Each sentence contains only one annotated preposition, i.e. each sentence serves as an example of the use of one preposition. Other prepositions in the sentence are not annotated. Individual sentences with the sense of the preposition (linked to the PDEP sense description), the PDEP class and the PDEP subclass, and supersense tags for preposition complements and governors.

governorprepositionpreposition complement
countriesinEurope

Structures and attributes in the corpus

Apart from the standard attributes as a POS tag or sentence tag, there are a few special attributes and structures related to prepositions.

  • doc.preposition (document preposition) –  structure enabling to search documents with specific prepositions, e.g.

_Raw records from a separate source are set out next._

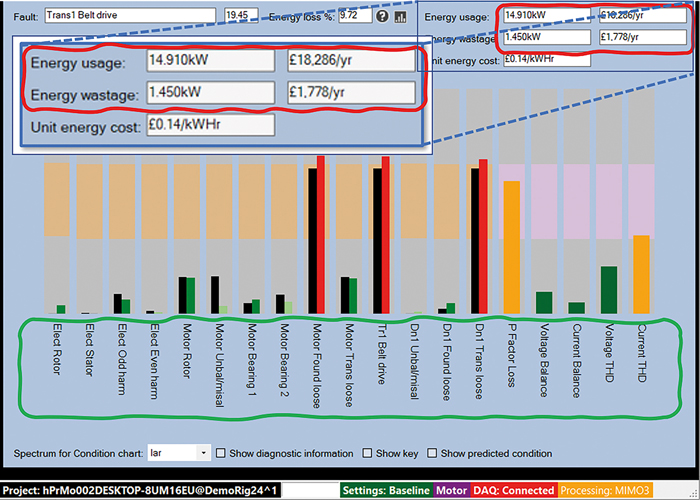Click the DAQ: Connected status indicator
Image resolution: width=700 pixels, height=500 pixels.
point(513,491)
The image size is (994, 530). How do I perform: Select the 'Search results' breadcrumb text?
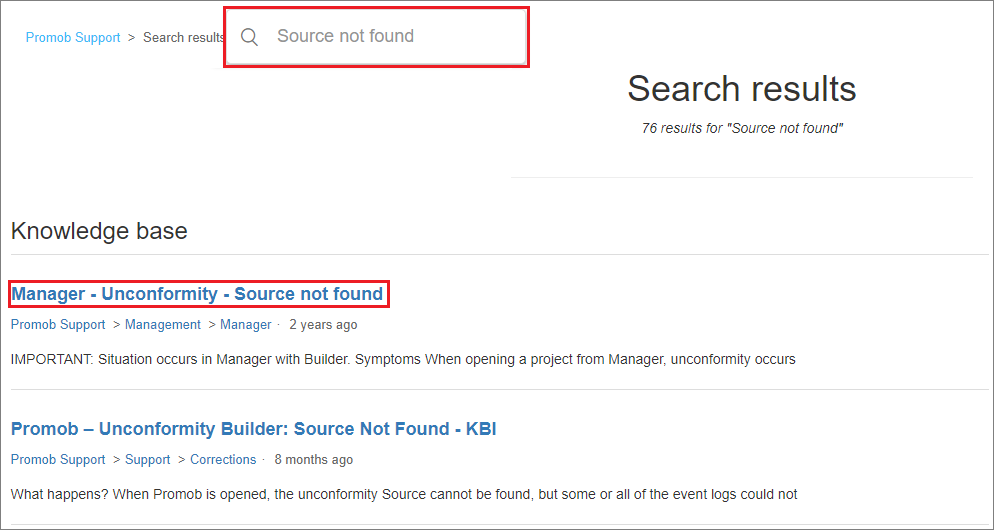click(x=184, y=37)
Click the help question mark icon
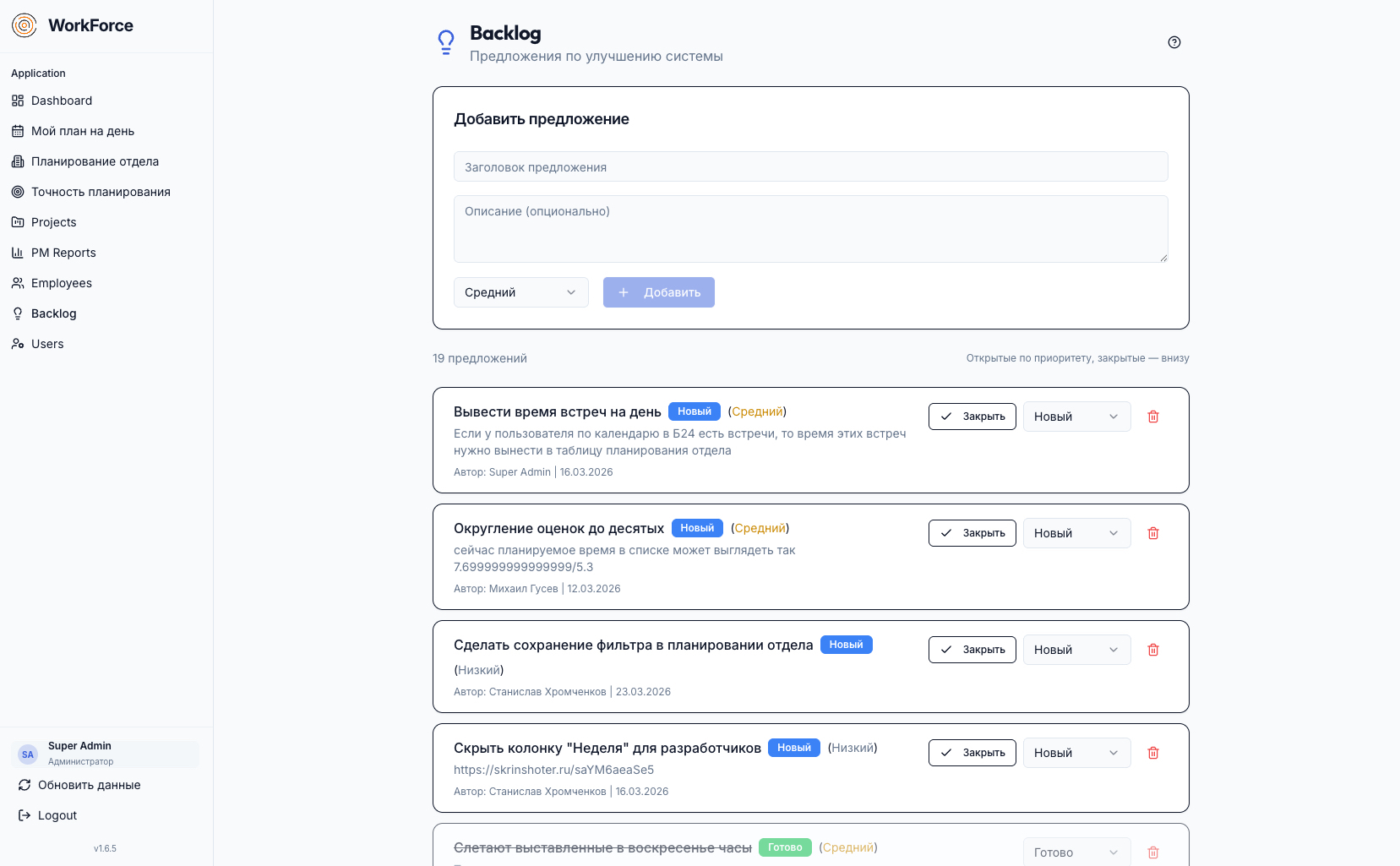The width and height of the screenshot is (1400, 866). coord(1174,42)
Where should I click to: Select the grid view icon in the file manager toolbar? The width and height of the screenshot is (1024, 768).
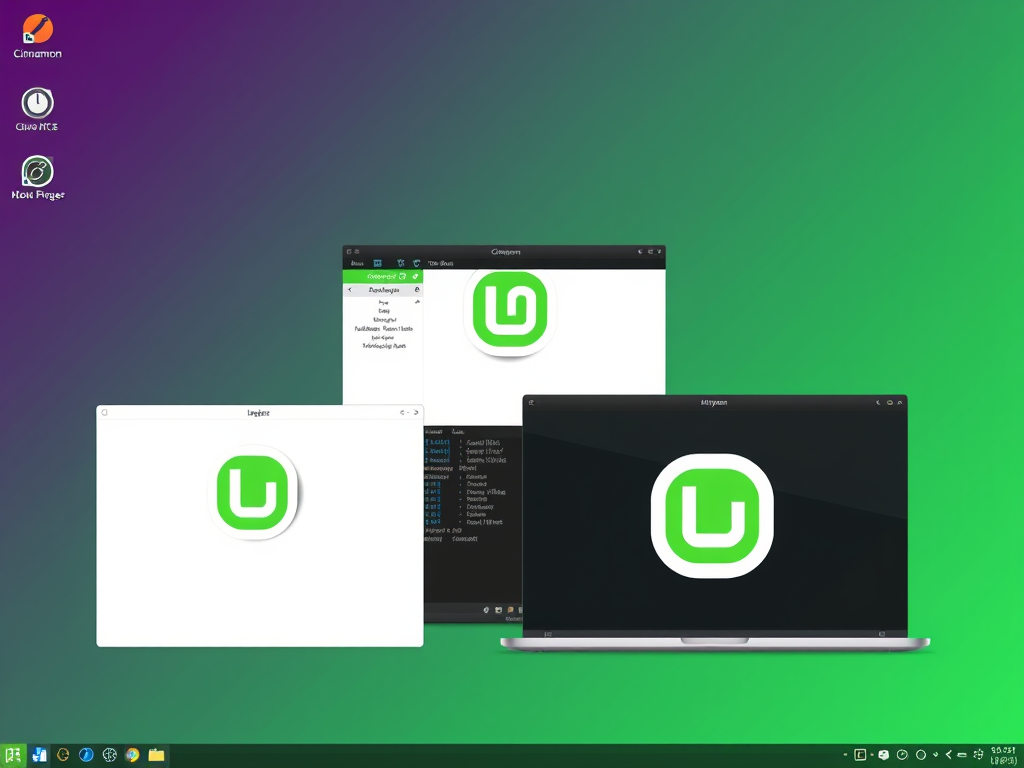tap(379, 263)
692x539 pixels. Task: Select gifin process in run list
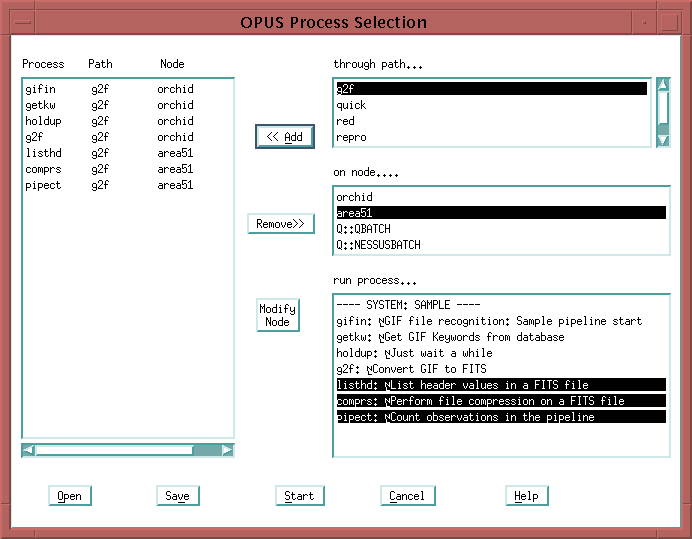[x=490, y=321]
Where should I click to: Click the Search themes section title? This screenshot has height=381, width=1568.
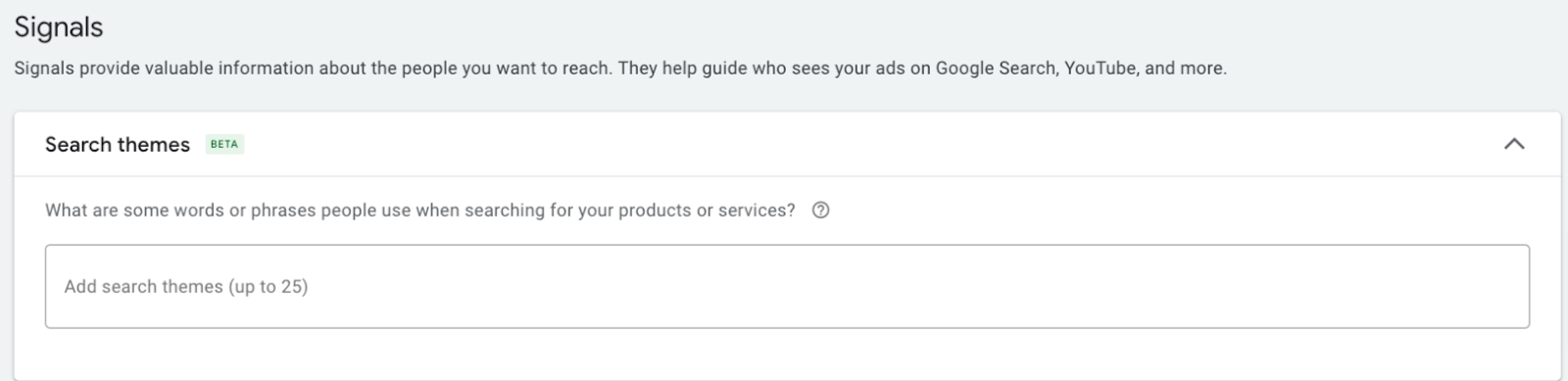tap(118, 144)
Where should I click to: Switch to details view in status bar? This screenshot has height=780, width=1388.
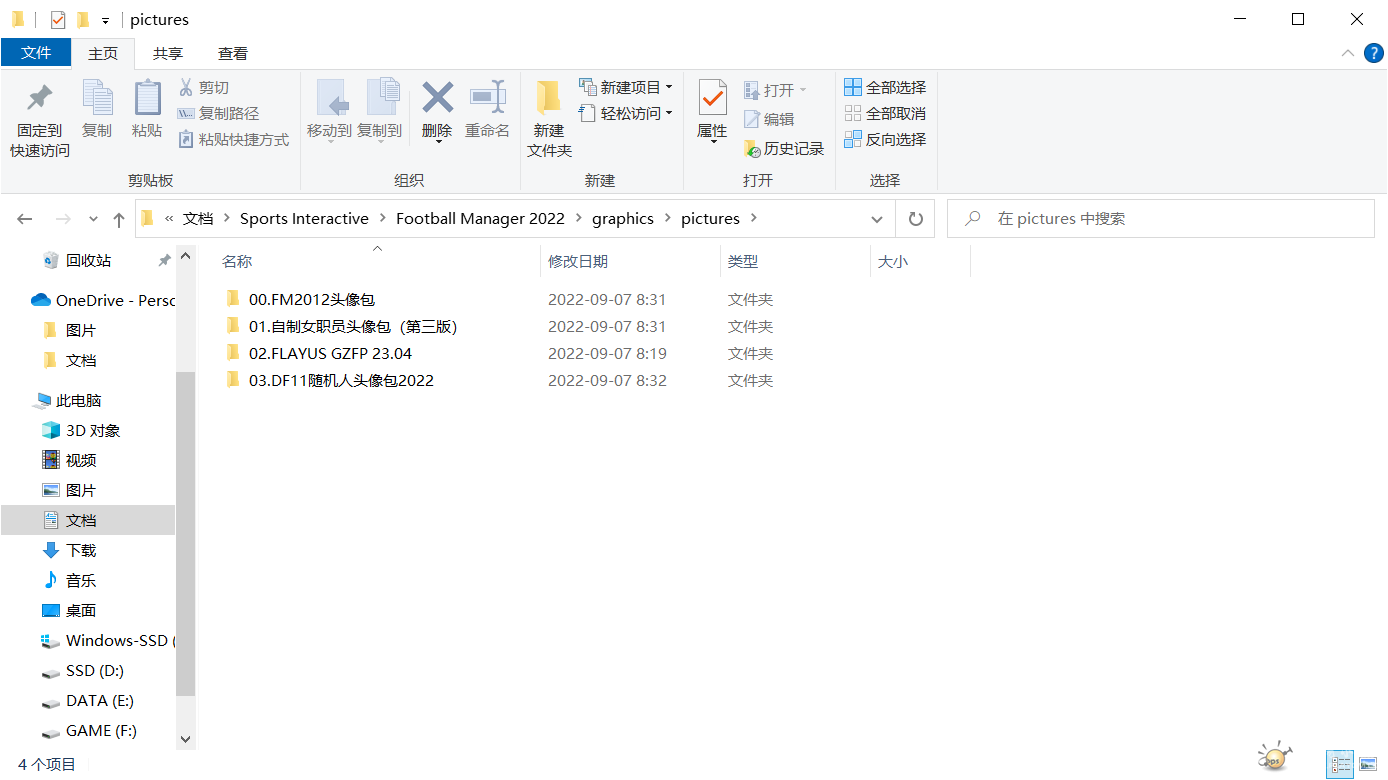[1340, 765]
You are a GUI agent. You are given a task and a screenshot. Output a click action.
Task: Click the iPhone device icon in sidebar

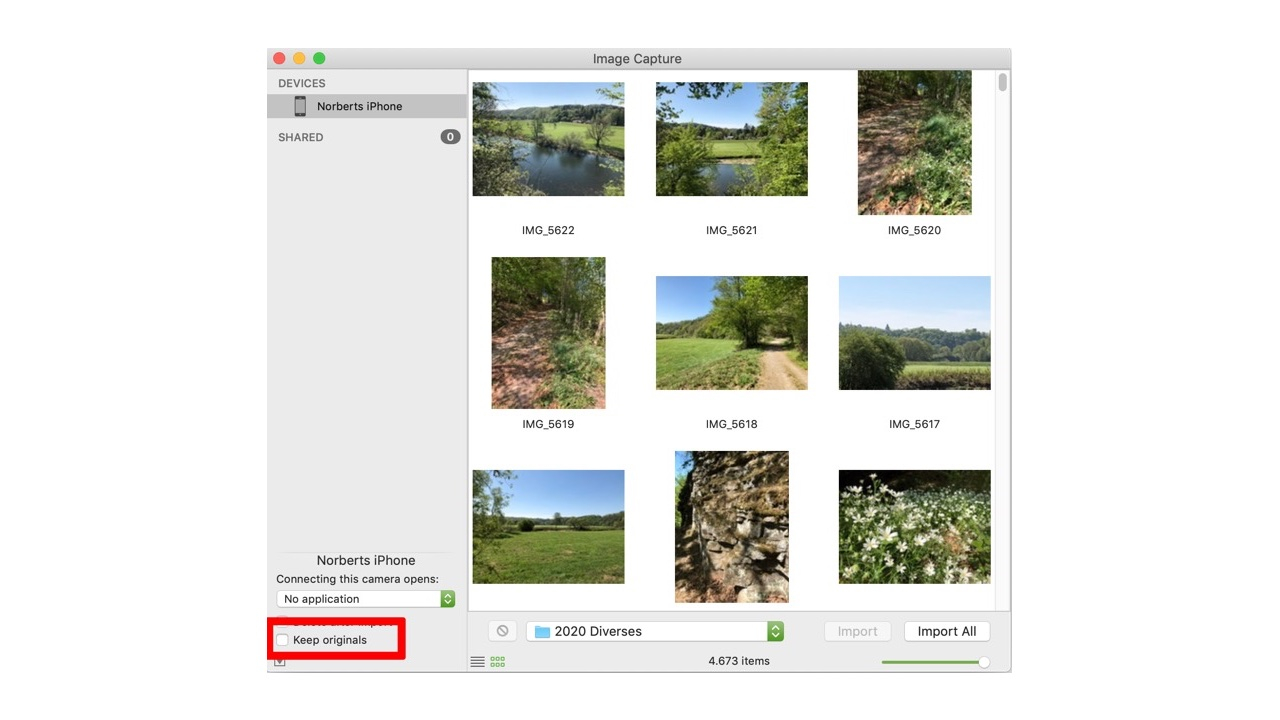click(x=300, y=106)
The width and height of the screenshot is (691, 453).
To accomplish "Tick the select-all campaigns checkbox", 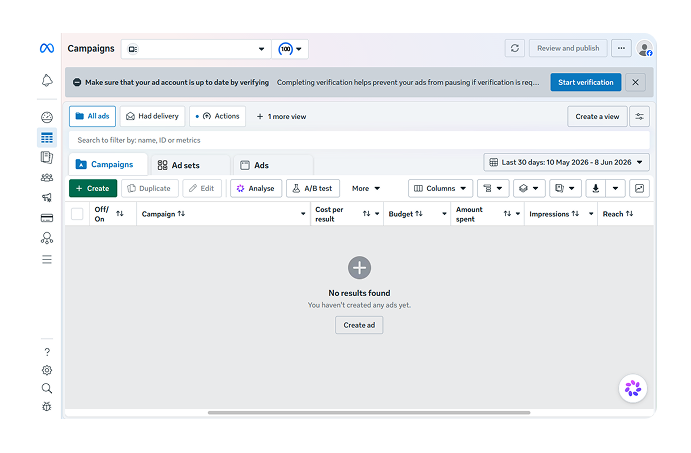I will tap(77, 214).
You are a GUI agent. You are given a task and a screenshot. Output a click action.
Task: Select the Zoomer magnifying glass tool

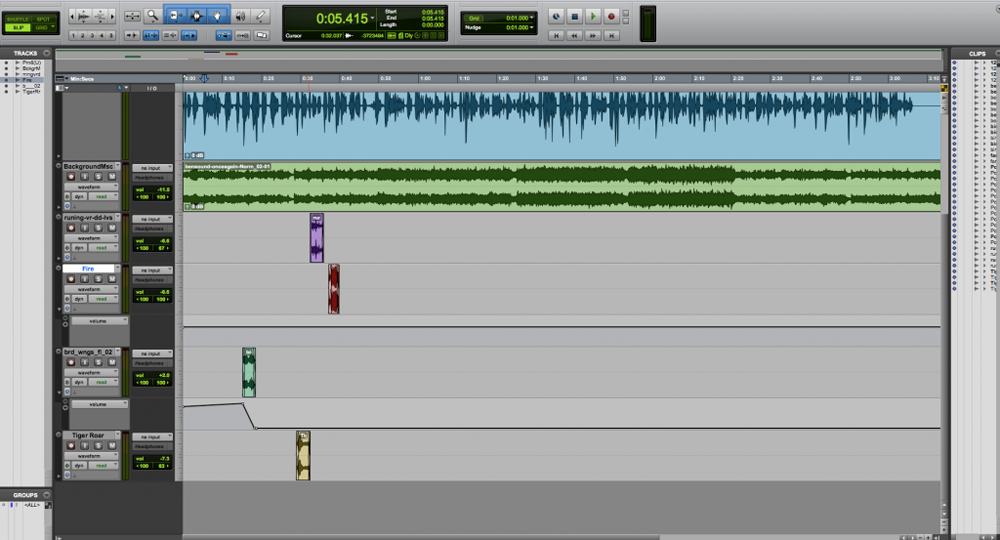152,16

 <doc preposition="within"> 
  • s.sense_label (sense label) –  label restricting search to those sentences with a specific sense tag (note that if this restriction is used, it should be with a specified preposition, since numbering is generally the same for each preposition; also, all sense labels include parentheses and these need to be preceded by backslashes), e.g.
 [lemma_lc="aboard"] within <s sense_label="1\(1\)" ></s> 
  • s.sense_desc (sense description) – containing a link to the PDEP pattern for the given sense
  • s.class (sentence class) – identify uses of a word or phrase misidentified as a preposition according to sentences are divided into 14 classes (classes: pv for phrasal verbs and x for infelicitous sentences, pulled out of random sample of the British National Corpus)
  • s.subc (sentence subclass) – subclass of the previous s.class
  • compl.sst and gov.sst (supersense tags) – can be used to examine the occurrence of the various WordNet lexicographer file names within the corpora (values of the supersenses are generally examined after a search for complements or governors).

Corpus processing

Sentences were parsed using the Tratz parser (A Fast, Accurate, Non-Projective, Semantically-Enriched Parser, 2011) with output in the CoNLL-X format. This format consists of a line for each token in a sentence and a blank line is used to separate the sentences. Words in the corpus are lemmatized including the assigned lempos attribute. As POS tagset was used the Penn Treebank tags with one special tag for proper adjectives:

POS tag Example
JJPROP United, North, Royal

References

Ken Litkowski. 2013. The Preposition Project Corpora. Technical Report 13-01. Damascus, MD: CL Research.

Ken Litkowski. 2014. Pattern Dictionary of English Prepositions. In Proceedings of the 52nd Annual Meeting of the Association for Computational Linguistics. Baltimore, Maryland, ACL, 1274-83.